How to Accept the Unacceptable

The other day a friend told me about a loved one who just received a cancer diagnosis and will require chemotherapy, radiation and a life altering surgery. He’s seriously considering not treating the cancer at all.

My friend is very, very distressed by this possibility. She described the horrible, painful death that will occur. She thinks that if he just knew the details he would change his mind. She believes deciding to not treat the cancer is unacceptable. She wrote “I feel terrible. I can’t bear to think of watching him go through the suffering he’s choosing.”

I reminded her of the Serenity Prayer. “God, grant me the serenity to accept the things I cannot change, courage to change the things I can, and wisdom to know the difference.”

Courage is needed to be able to “speak the truth in love.” But equally important is serenity and acceptance. She might not be able to convince her loved on to change his mind. She may need to accept and live with this very painful reality.

But how can we accept the unacceptable?

Sometimes it’s necessary to accept the unacceptable. It’s a reality of life. The question is how? Psychologist Dr. Marsha M. Linehan has several suggestions. They help a person move toward what she calls ‘radical acceptance.’

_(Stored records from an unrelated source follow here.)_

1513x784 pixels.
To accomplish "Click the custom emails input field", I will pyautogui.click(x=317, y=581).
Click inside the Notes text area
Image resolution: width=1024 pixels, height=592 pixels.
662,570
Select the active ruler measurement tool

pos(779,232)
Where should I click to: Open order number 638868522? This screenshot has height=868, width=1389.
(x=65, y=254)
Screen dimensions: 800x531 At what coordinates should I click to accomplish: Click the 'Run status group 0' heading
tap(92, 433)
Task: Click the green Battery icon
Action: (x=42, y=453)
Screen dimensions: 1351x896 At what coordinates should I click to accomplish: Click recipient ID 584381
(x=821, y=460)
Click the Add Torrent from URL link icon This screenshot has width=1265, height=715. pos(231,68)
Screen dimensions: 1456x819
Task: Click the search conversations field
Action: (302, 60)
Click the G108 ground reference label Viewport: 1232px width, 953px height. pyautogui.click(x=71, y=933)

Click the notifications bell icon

  • Observe that you are questioning or fighting reality. (“It shouldn’t be this way.”)
  • Remind yourself that the unpleasant reality is just what it is and cannot be changed. (This is what happened.”)
  • Remind yourself that there are causes for the reality. Acknowledge that some sort of history lead up to this moment. (“This is how this happened.”)
  • Practice accepting with the whole self (mind, body, and spirit). Be creative in finding ways to involve your whole self.
  • Practice opposite action. List all the behaviors you would do if you did accept the facts. Then act as if you already accepted the facts. Engage in the behaviors that you would do if you really had accepted.
  • Cope ahead with events that seem unacceptable. Imagine (in your mind’s eye) believing what you don’t want to accept. Rehearse in your mind what you would do if you accepted what seems unacceptable.
  • Attend to body sensations as you think about what you need to accept.
  • Allow disappointment, sadness or grief to arise in you.
  • Acknowledge that life can be worth living even when there is pain.

Radical acceptance is a skill that requires practice.

Practice accepting that the traffic is heavier than you planned, that it’s raining on the day you wanted to go to the beach, or that you didn’t get that job that looked so promising. Practicing the skill is important for coping well and living a more contented life. It also prepares you for larger, more challenging problems.

Practicing acceptance in smaller situations also helps you prepare for acceptance in more difficult circumstances. When you practice acceptance, you are still disappointed, sad and perhaps even fearful, but you won’t add the pain of non-acceptance to those emotions and make the situations worse.

Radically accepting reality doesn’t remove pain and suffering. Instead it allows us to include it along with the rest of our experiences at any given time. In any moment we may feel grief, sadness and anger. But that same moment includes love, joy, beauty and even peace. As the Serenity Prayer says, sometimes it’s necessary to “Live one day at a time, enjoying one moment at a time. Accepting hardships as the pathway to peace.”